- Available records:
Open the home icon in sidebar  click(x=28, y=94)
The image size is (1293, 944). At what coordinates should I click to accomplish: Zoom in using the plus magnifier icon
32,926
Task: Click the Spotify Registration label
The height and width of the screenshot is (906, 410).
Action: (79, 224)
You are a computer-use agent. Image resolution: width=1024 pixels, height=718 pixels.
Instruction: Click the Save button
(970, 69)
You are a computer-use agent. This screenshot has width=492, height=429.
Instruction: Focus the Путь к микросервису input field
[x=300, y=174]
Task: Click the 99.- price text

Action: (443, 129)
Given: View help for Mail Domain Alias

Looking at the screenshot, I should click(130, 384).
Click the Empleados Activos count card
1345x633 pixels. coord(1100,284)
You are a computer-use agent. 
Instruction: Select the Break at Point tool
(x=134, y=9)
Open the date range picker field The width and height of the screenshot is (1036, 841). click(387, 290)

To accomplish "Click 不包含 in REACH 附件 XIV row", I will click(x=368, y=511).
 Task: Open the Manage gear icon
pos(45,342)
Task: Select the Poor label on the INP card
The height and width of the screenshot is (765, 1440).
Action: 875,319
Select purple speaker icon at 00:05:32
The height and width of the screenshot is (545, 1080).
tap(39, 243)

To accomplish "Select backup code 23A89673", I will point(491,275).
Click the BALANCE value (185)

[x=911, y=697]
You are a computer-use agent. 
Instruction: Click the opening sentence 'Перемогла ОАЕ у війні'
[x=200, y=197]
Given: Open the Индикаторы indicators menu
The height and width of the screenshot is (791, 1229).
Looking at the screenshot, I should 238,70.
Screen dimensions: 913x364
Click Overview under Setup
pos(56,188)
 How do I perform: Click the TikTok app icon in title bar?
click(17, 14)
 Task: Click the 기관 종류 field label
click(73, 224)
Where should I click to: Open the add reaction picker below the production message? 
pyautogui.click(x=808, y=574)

- Your goal: Please output exactly the lines from the one containing "Task: Select the Poor label on the INP card" through the end of the records, both included.

- Response:
Task: Select the Poor label on the INP card
The height and width of the screenshot is (765, 1440).
Action: 875,319
Select purple speaker icon at 00:05:32
The height and width of the screenshot is (545, 1080).
tap(39, 243)

To accomplish "Select backup code 23A89673", I will point(491,275).
Click the BALANCE value (185)

[x=911, y=697]
You are a computer-use agent. 
Instruction: Click the opening sentence 'Перемогла ОАЕ у війні'
[x=200, y=197]
Given: Open the Индикаторы indicators menu
The height and width of the screenshot is (791, 1229).
Looking at the screenshot, I should 238,70.
Screen dimensions: 913x364
Click Overview under Setup
pos(56,188)
 How do I perform: Click the TikTok app icon in title bar?
click(17, 14)
 Task: Click the 기관 종류 field label
click(73, 224)
Where should I click to: Open the add reaction picker below the production message? 
pyautogui.click(x=808, y=574)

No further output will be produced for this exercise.